Il governo in campagna
elettorale, ora i fatti

Prime ore di governo, prime polemiche. Con una premessa: siamo in campagna elettorale, si sta per votare in settecento Comuni, è inevitabile che i neo ministri, e soprattutto i leader politici dei due partiti di maggioranza, girino l’Italia a far comizi e cavalchino i loro destrieri propagandistici per aumentare i voti. Naturalmente, l’auspicio è che, una volta votato, si calmino, rinuncino per un po’ ai selfie e alle dirette Facebook e si siedano alla scrivania a lavorare e a studiare carte che non conoscono: in questo governo sono in pochissimi ad avere una certa esperienza, la maggioranza è fatta di matricole. Se non vorranno essere preda dei capi di gabinetto e dei direttori generali, i ministri dovranno dedicare il loro tempo soprattutto a capire come funzionano le cose.

Che la propaganda di queste ore possa prendere la mano lo dimostra il caso Salvini-Tunisia. Precipitatosi a Pozzallo appena tolta la giacca del giuramento, Salvini non ha esitato ad annunciare che per gli immigrati «la pacchia è finita». Poi, e soprattutto, se l’è presa con la Tunisia per dire che, non essendo quello un Paese in guerra, non può mandarci indiscriminatamente i suoi fuggitivi «tra i quali anche i galeotti». Il governo di Tunisi, di cui siamo partner da tempi immemorabili, se l’è presa non poco, ha convocato il nostro ambasciatore e ha espresso stupore. Insomma, un incidente diplomatico che si poteva facilmente evitare. Ma Salvini è fatto così e dovrà impegnarsi per entrare nel ruolo del ministro dell’Interno, forse l’incarico più delicato, difficile, controverso di ogni governo. «Non potrai fare proclami ogni giorno» gli ricorda Roberto Maroni che entrò al Viminale nella fase ruggente della Lega bossiana e ne uscì tra molti complimenti per lo standing dimostrato.

Altra polemica, quella sulla flat tax. Uno degli economisti leader della nuova maggioranza, il leghista Alberto Bagnai (molto più anti-euro di Paolo Savona, per intenderci), candidato ad essere sottosegretario a via XX Settembre accanto al ministro tecnico Giovanni Tria, ha confessato che la flat tax si applicherà nel 2019 alle imprese e solo nel 2020 alle famiglie. Insomma l’annuncio di un rinvio che ha fatto partire l’attacco del Pd e di Forza Italia alla velocità di un siluro.
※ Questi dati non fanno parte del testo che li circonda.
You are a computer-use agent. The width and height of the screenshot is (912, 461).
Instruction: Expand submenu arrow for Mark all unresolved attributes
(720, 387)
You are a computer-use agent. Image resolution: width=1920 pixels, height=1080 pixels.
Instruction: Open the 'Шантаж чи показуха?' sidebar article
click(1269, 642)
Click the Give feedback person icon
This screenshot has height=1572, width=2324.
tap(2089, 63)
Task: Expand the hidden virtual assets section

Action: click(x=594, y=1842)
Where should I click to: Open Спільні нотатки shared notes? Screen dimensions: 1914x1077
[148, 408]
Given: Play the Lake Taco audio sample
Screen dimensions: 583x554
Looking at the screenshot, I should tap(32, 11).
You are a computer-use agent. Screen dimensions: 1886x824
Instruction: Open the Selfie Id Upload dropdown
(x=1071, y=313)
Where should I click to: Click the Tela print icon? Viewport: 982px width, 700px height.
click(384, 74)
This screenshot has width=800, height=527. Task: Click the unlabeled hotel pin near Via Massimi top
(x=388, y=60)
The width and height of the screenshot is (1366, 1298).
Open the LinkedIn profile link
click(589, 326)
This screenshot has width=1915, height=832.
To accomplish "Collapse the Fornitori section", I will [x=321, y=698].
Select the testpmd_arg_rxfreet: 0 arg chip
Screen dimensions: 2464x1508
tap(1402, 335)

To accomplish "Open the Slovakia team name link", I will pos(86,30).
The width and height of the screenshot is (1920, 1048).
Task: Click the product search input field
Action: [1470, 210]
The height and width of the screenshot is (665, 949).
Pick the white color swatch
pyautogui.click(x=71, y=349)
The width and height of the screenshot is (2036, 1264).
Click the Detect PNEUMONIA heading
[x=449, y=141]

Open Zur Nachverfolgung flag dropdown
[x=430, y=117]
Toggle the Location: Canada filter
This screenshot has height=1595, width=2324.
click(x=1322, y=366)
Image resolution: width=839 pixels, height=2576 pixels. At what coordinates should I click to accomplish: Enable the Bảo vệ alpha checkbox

I democratici hanno ricordato al professore che la flat tax sulle imprese non c’è alcun bisogno di introdurla perché è già vigente da tempo ed è stata introdotta dal governo Renzi; mentre Gasparri e Brunetta non hanno lesinato il sarcasmo nel sottolineare che la prima promessa della campagna elettorale è stata archiviata prima ancora che il governo riceva la fiducia del Parlamento.

In tutto ciò c’è poco da meravigliarsi. Un po’ il clima elettorale, dicevamo, un po’ l’inesperienza, un po’ la voglia straripante di sottolineare il traguardo raggiunto, condizionano questo avvio della legislatura, perdipiù dopo tre mesi di trattative estenuanti. Il governo lo si dovrà giudicare più in là, quando le parole necessariamente dovranno cedere il passo ai fatti. E ai compromessi. Tanto per dire: come si accorderanno leghisti e grillini sull’Ilva visto che i primi la vogliono mantenere attiva e i secondi la vogliono chiudere? E sulle grandi opere, come si farà? E da dove verranno presi i miliardi per sterilizzare l’aumento dell’Iva? Bisognerà subito attivare la camera di «conciliazione» tra i due partiti per trovare delle mediazioni. Senza dimenticare che al Quirinale c’è un signore che, come non si è fatto imporre il nome di Paolo Savona all’Economia (beccandosi persino la minaccia di impeachment) allo stesso modo non firmerà, come prescrive la Costituzione, disegni di legge privi di copertura finanziaria.